A vital service providing social inclusion to older people in rural North Cumbria has been given a financial lifeline.

Northern Fells Group was successful in securing more than £175,000 last autumn from Big Lottery’s Reaching Communities Programme. This was only made possible thanks to match funding from the Joyce Wilkinson Trust and the Neighbourhood Care Independence Programme.

Local MP Rory Stewart visiting the Men in Sheds project at Caldbeck
Local MP Rory Stewart visiting the Men in Sheds project at Caldbeck

The funding will enable the charity to continue running a number of services for the next five years, including the Village Action Project – an initiative providing four Village Agents, based in four villages and the popular Men in Sheds workshop and activities in Caldbeck.

The Northern Fells Group was launched in 1999 by The Prince of Wales as one of his three Rural Revival Initiative Projects.
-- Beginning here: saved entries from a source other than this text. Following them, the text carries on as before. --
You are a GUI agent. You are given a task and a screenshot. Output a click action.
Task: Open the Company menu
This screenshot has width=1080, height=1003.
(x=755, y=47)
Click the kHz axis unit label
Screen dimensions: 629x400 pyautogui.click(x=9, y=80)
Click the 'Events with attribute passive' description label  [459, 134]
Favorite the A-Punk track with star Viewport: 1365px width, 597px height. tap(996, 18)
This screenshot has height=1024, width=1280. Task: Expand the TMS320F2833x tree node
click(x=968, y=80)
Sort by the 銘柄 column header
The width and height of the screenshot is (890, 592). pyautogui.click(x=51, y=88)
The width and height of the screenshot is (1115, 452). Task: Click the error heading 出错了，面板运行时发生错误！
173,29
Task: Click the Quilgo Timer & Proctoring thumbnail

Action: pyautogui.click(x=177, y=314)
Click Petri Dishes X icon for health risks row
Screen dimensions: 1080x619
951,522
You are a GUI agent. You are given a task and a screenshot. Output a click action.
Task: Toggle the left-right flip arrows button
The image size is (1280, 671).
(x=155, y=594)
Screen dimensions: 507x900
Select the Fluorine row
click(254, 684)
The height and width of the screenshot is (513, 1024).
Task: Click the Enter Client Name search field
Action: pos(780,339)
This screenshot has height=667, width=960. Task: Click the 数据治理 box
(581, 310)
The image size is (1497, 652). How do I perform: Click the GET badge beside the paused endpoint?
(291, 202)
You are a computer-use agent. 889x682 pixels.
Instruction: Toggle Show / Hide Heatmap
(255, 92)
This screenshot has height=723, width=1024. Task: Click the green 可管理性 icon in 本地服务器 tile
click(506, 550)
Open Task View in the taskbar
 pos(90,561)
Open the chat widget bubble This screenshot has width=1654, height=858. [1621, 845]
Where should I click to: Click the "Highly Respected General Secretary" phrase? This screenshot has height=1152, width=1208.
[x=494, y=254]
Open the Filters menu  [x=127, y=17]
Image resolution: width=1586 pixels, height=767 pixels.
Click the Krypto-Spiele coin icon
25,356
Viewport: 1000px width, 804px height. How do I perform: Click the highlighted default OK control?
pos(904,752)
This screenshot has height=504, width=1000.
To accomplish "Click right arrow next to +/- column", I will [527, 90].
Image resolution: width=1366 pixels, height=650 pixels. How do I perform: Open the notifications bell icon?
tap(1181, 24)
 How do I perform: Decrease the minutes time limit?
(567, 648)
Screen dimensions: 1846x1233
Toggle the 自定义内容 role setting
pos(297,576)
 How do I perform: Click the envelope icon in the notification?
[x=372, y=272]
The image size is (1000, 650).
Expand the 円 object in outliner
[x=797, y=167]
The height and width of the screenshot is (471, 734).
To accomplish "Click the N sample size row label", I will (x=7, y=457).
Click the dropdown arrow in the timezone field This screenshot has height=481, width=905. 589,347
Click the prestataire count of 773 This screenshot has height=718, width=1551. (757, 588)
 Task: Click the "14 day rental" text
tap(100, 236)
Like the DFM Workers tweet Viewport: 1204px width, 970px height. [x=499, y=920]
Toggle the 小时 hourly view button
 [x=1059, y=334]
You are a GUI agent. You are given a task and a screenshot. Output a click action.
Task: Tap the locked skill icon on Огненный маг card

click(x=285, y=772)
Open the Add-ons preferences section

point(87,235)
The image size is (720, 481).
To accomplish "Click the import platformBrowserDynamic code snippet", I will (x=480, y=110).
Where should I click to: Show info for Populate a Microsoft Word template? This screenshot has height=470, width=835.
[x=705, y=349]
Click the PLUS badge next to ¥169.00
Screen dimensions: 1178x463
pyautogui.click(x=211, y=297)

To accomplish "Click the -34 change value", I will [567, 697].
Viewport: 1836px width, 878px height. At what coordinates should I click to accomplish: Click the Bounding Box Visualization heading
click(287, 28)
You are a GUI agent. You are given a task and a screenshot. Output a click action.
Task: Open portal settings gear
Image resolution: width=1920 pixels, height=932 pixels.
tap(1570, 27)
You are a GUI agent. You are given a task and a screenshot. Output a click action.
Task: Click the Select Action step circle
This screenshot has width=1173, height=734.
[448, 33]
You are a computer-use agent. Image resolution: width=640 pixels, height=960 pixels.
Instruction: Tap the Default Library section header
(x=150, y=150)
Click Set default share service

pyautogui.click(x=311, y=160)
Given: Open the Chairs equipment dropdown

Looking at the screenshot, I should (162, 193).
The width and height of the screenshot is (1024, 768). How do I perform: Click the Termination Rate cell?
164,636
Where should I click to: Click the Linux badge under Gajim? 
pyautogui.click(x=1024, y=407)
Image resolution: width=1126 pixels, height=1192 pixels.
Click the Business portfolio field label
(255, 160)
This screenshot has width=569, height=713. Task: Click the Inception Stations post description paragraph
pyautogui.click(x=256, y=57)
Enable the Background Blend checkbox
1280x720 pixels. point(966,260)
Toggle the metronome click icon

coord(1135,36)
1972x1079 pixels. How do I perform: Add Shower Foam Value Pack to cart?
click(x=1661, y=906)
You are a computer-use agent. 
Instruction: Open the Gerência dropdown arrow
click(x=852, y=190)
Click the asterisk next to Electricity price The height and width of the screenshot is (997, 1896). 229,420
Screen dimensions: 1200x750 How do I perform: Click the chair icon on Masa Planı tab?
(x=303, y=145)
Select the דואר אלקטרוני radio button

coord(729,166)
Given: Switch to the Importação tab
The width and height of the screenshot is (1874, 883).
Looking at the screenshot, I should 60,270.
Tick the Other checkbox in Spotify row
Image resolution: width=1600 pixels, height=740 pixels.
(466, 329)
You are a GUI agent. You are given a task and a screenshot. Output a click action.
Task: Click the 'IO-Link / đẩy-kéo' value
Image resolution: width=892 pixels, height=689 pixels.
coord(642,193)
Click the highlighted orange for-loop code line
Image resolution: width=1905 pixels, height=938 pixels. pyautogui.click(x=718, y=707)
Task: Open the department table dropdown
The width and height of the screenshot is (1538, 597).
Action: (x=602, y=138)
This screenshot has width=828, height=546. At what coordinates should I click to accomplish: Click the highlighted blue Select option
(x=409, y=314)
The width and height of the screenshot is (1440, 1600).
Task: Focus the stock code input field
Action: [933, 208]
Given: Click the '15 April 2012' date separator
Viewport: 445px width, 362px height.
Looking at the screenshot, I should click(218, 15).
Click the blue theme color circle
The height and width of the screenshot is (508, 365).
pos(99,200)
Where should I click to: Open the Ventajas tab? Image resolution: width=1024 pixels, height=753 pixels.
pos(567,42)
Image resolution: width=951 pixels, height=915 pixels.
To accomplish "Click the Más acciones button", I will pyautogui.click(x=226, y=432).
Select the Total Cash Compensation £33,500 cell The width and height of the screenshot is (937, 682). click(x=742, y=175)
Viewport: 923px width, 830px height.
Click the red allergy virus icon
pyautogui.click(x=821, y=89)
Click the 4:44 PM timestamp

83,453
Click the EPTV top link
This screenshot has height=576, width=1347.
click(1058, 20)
It covers seven parishes: Boltons, Caldbeck, Castle Sowerby, Ireby with Uldale, Mungrisdale, Sebergham & Welton and Westward & Rosley.

Jenny Bland, Chair of the Northern Fells Group, said: “We are delighted to receive match funding from the Community Foundation, without which we wouldn’t have secured the significant award from the Big Lottery Fund.

“Our projects deliver essential services to older people by providing companionship, practical support and opportunities to engage in a range of community activities. This award will allow us to meet current and future demands, helping to combat rural social isolation and exclusion, alleviate deprivation, improve access to other services and enable older people to remain independent, living in their own homes.”